Na enfermaria, dois olhos se abriram.
O menino vindo do céu sentou-se. Parecia inconsciente. Não. Havia consciência.
Surgia pouco a pouco. Havia dor naqueles olhos. Ele respirou fundo. Lembrava-se
de algo vago. Havia escuridão profunda. Havia rancor, e havia tristeza. Uma
nuvem de mágoas que flutuava entre paredes de madeira, e ali dentro o que fora
uma pessoa séculos antes.
Sua aparência era o acumulo do que
sentia. Seus olhos traziam a mais profunda dor, a mais incompreensível solidão.
Não tinha pele, era apenas uma superfície lisa, escura, sem qualquer semelhança
com algo vivo. Não havia brilho em na superfície de seu corpo. Era opaco, e
aquele rosto, quase uma fumaça homogênea portadora de um semblante triste. Não
havia olhos, no entanto, havia aquelas duas fendas. Dentro delas havia uma luz
fraca. Um orifício deformado por onde se ouvia um gemido triste, um lamento
interminável. O menino entrara naquele mesmo ambiente.
A criatura encolheu-se, como se
tentasse esconder-se dentro de si mesma. A presença do garoto lhe causava dor.
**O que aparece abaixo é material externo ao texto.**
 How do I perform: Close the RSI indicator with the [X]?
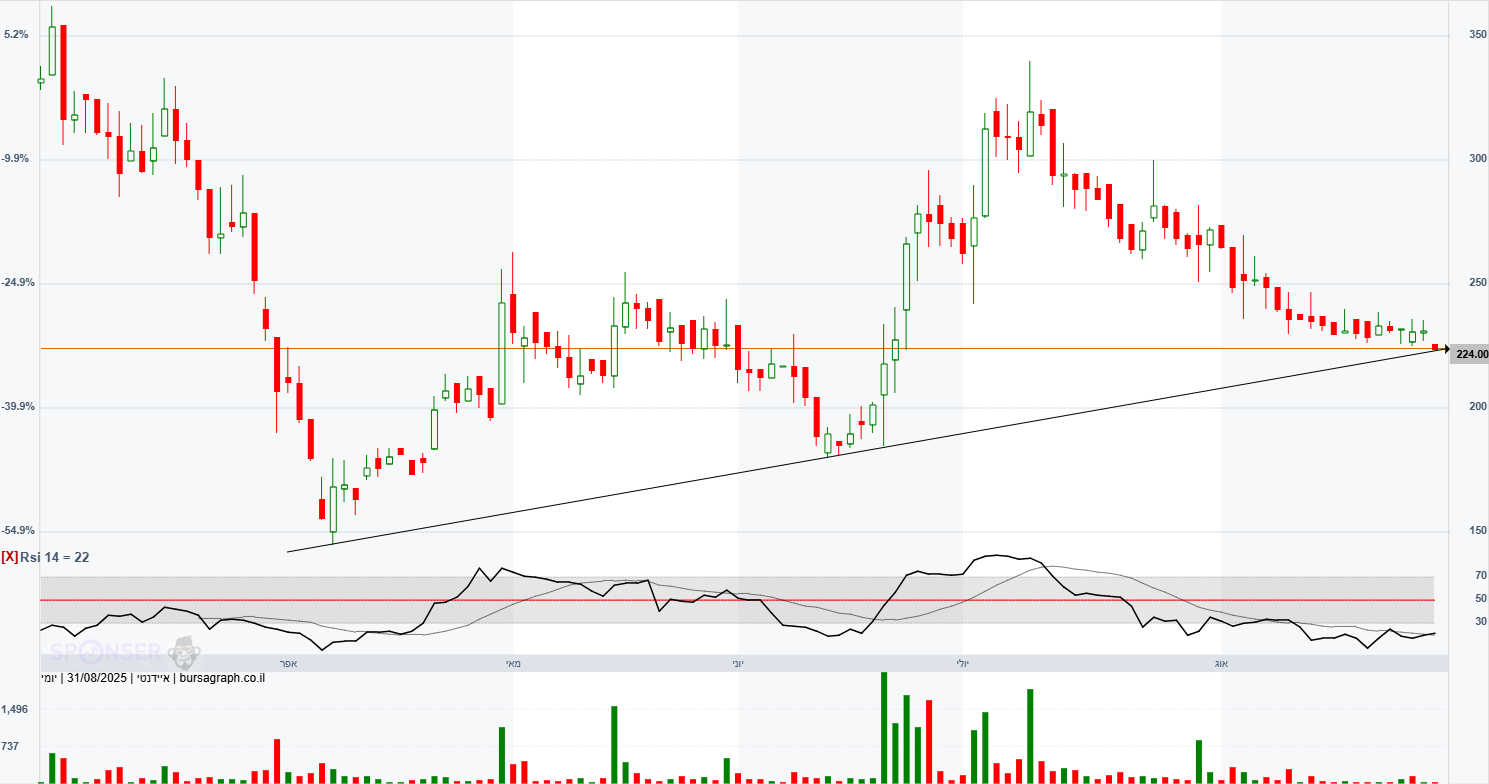(x=9, y=557)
O menino sentiu-se triste ao notar isso. Mas precisava fazer algo.
- Quem é você?
A criatura ficou encolhida, fazendo
um som que lembrava um choro. Não um choro real, mas aquele forçado, em que o
coração quer transbordar, mas o corpo não deixa. O menino tentou se aproximar,
mas o espírito urrou. Não queria ser perturbado.
- Não tenha medo de mim.
O espírito não o temia. Apenas sentia
raiva. Uma raiva fecunda, vinda da menor partícula de sua existência. Queria ficar
sozinho. Queria ser deixado em paz dentro de seu próprio ressentimento, dentro
de sua tristeza.
- Eu vim buscar você.
O espírito gemeu, mas era um gemido
de raiva, era um ódio triste. Ele se virou para o menino, e o encarou. O menino
viu aquele semblante vazio. A humanidade fora esquecida pouco a pouco naquela
criatura. Como as rugas que registram os risos ou amarguras no humano, aquele
espírito fora assimilando pouco a pouco as feições do que sentia, e eram apenas
elas que lhe registravam a face.
Era a tristeza e o ódio personificados.
Ele arreganhou aquela boca disforme e gritou. Ficou gigante. E gritava, como se
o teto fosse intangível. O menino o olhava, mas sem intimidação. Sentira um
desejo irresistível de chorar.
Ali, naquele colchão, ele lembrara
disso. E esta mesma tristeza lhe abatia.
“Não desta vez...” pensou.
Ele olhou para a porta. Tia Rute
entrara no quarto e o olhava com surpresa.